September 14, 2006
Not Comics: Marvel’s Film Slate Firms Up

Today sees twin announcements on Marvel movie projects, basically attachments of directorial and writing talent:
Hollywood Reporter notes veteran superhero movie scribe
Zak Penn will write a screenplay for the
Avengers concept; while Jonathan Mostow will re-write the existing
Sub-Mariner screenplay with plans to direct that endeavor. This seems to indicate that Marvel will pursue the moderate-blockbuster path: expensive movies but not so highly budgeted that the cost and resulting expectations for mind-blowing success become part of the story. More
Fantastic Four than
Superman Returns.
This strikes me as having more to do with comics than usual. It's the contrast between the two properties that makes this worth exploring. Marvel's Sub-Mariner, although mostly a popular guest star for the last 40 years, may be the company's most historically important character. Created by Bill Everett for the initial rush of Marvel's books in 1939, back when comics characters still mirrored the idiosyncratic personalities of their young creators and their crazy, throw-it-against-the-wall production schedules, the underwater super-powered character had an appealing, abrasive way of conducting himself and operated in a cynical world of rotten deals and broken promises -- factors that when combined can be said to lay the groundwork for the modern superhero comic. It's also an easy to understand concept: half-breed prince of an underwater kingdom in conflict with mankind.

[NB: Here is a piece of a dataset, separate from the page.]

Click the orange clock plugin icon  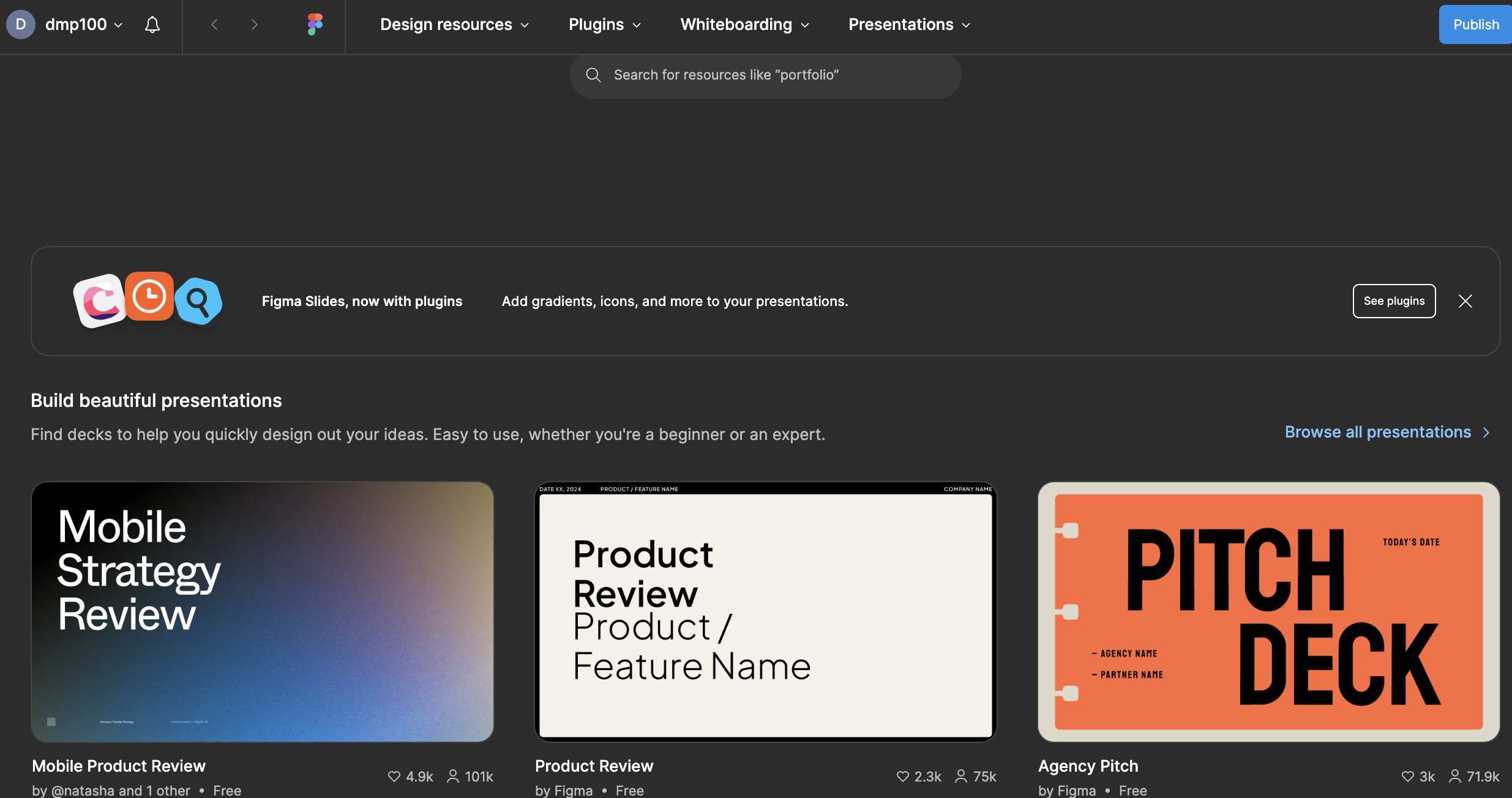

In contrast, the early 1960s
Avengers title was more of a classic comics industry stab at manufacturing a hit by stuffing popular characters in the same title in the hopes that their respective fan bases would overlap. Kind of a Marvel title for Marvel fans over the decades, it has become one of the titles of emphasis for the current editorial regime. They've enjoyed a great deal of sales success within comics for the title. What
Avengers doesn't offer is much in the way of conceptual strength borrowed from the comics that Marvel films have used to sell themselves to audiences unfamiliar to the characters. They don't avenge. They're not a family. They're not given over to cultural or psychological metaphor. If the Avengers movie brings the box office and the Sub-Mariner film doesn't, it would be a different type of success for the company than what they've experienced so far, and one that could have a direct impact on the generally insulated publishing side of things for maybe the first time.